Я сглатываю: оттого, что он назвал меня так по-домашнему, по имени, мне почему-то становится только страшнее. Я снова смотрю вперед – на огромное ледяное поле в трещинах. Трещины становятся то уже, то шире, в проемах темнеет вода. Льдины тыкаются друг в друга, будто соперничают за место на Неве: зло скрежещут, наваливаясь на соседку и сминая ее, скрипят, как несмазанное колесо, встают дыбом. «Надо выбирать те, что побольше, – говорю себе я. – И прыгать с них, с одной на другую, как девчонки в классики, вот и все». Вот и все! Проще сказать, чем сделать – я примеряюсь и – рраз! – оказываюсь на гигантской льдине рядом. Как крепкий корабль, та почти не дрогнула под моим весом. Я улыбаюсь, бросаю довольный взгляд на похожий на лазоревую табакерку особняк Нахимовского училища чуть дальше по правому борту. Тут же торчат трубы все еще закованного в лед крейсера «Аврора»: я отдаю ему пионерский салют. Мне становится весело – черная фигура на набережной уплывает все дальше, я слышу, как кто-то ахает на мосту: «Глядите! Мальчонка, мальчонка на льдине!», но даже не оборачиваюсь. Совсем не обязательно, думаю я, перепрыгивать с одной льдины на другую – возможно, мою, как лодку, просто прибьет к берегу. В сторону Малой Невки мой корабль не поплывет, скорее всего, его отнесет к Петропавловке. Здорово! В мае можно туда с ребятами прийти позагорать – правда, они больше там на теток в купальниках пялятся. А купаться в Неве опасно – течение сильное, того и гляди – унесет. Нет, лучше уж поехать на «взморье» на Ваське – где речка Смоленка разделяется на несколько рукавчиков, там вода теплее и дно близко…

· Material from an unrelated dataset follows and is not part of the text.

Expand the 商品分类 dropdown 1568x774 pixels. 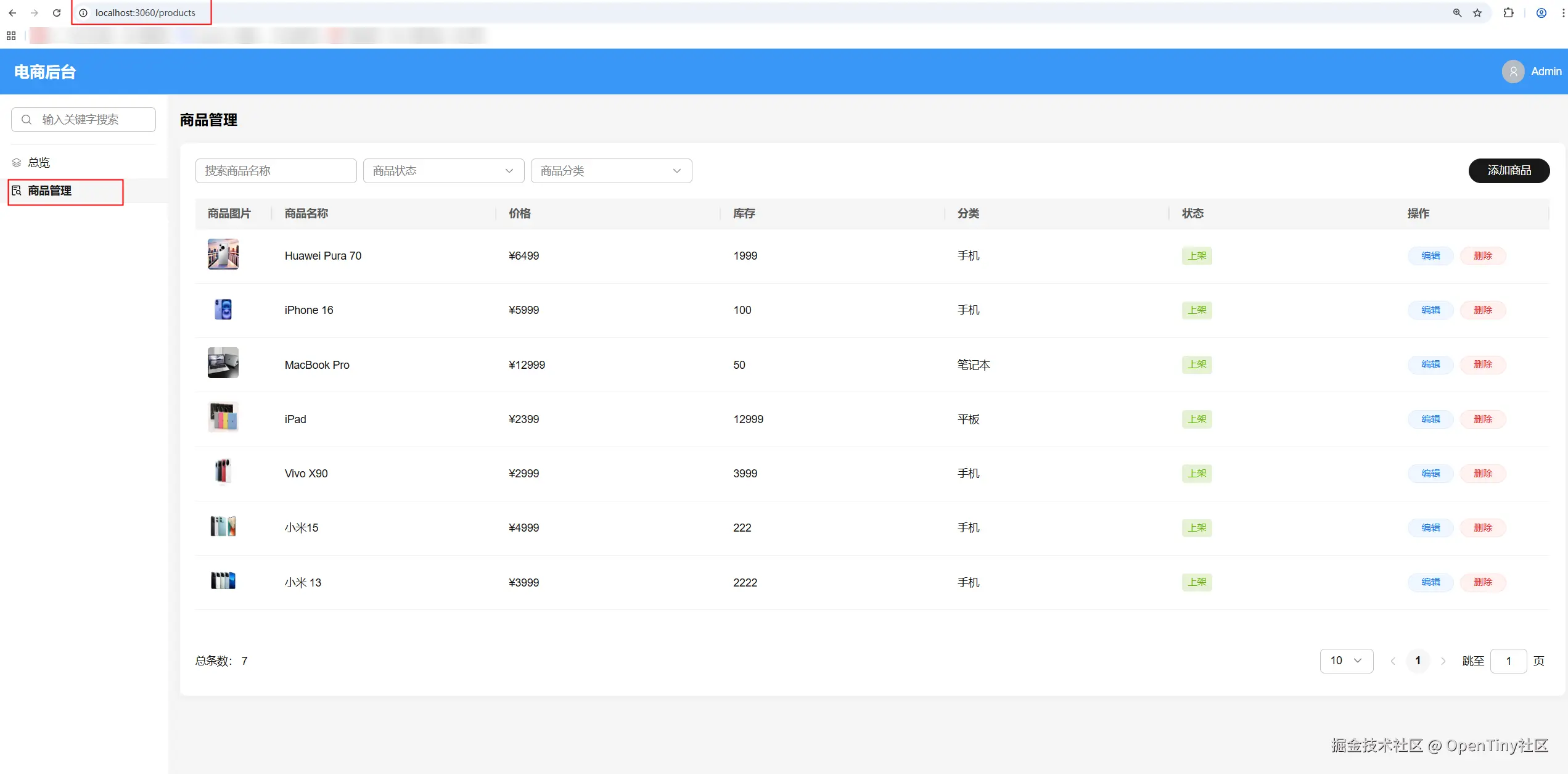point(611,171)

Я совсем забываю о дяде Толе и о Ксении Лазаревне в Большом доме, и даже о Томе забываю, хотя о ней думаю почти всегда, особенно когда смотрю на красивое. А сейчас красивое – повсюду вокруг. В ушах победно гудит ветер с Балтики, пахнет водой и весной, над головой кружат удивленные чайки. Внезапно я чувствую толчок, будто чужая льдина наскочила на мой корабль, и оборачиваюсь – дядя Толя стоит у другого конца льдины и улыбается. Между нами метров пять, я испуганно сглатываю – времени изучать соседние «лодки» нет. Я беру короткий разбег и прыгаю на ближайшую льдину, совсем крошку: она опасно кренится, но я снова отталкиваюсь и через секунду оказываюсь на следующей, чуть побольше. Чайки над головой заходятся в визгливом, почти младенческом, крике. Больше не оглядываясь назад, я сигаю с одной льдины на другую, краем глаза отмечая впереди, за Кировским мостом, широкий разлив Невы, блеск Петропавловского шпиля. Сердце гулко стучит в груди, шея под колким шарфом вспотела от испуга. Совсем рядом, даже прыгать особо не надо, оказывается следующая льдина, я делаю широкий шаг и, неловко переместив вес тела, замираю – одна нога здесь, другая – там, с ужасом глядя, как две льдины расходятся подо мной в разные стороны. Я пытаюсь убрать ногу обратно, но край одной из них кренится… Еще миг, я соскальзываю под воду и от неожиданности сразу ее хлебаю – ледяную, с привкусом керосина, но тут же выныриваю, отфыркиваясь, на поверхность. Держась руками за край льдины, пытаюсь подтянуться, чтобы на нее забраться, но ноги бессмысленно сучат под водой, ощупывая выпуклую изнанку, валенки и мальчиковое, перепавшее от Лешки пальто на ватине вдруг становятся ужасно тяжелыми, тянут на дно. Пальцы скользят по льдине – уйдя под воду под моим весом, она стала гладкой, словно полированной. И тут я вижу руку. Его руку. Прямо перед собой. Он смотрит на меня все с той же улыбкой и ничего не говорит. Только улыбается.
– Мальчишка тонет! Милиция, милиция! – глухо слышу я сквозь пробку из стылой воды в ушах. Это кричат люди на мосту. А потом внезапно становится темно – будто наступило солнечное затмение. Но нет – мы просто заплыли под темную громаду Кировского моста, успеваю понять я. Теперь нас никто не видит. Я поднимаю глаза на перекошенное улыбкой лицо дяди Толи: пожалуйста, пожалуйста, пожалуйста…
Его протянутая рука сжимается в кулак.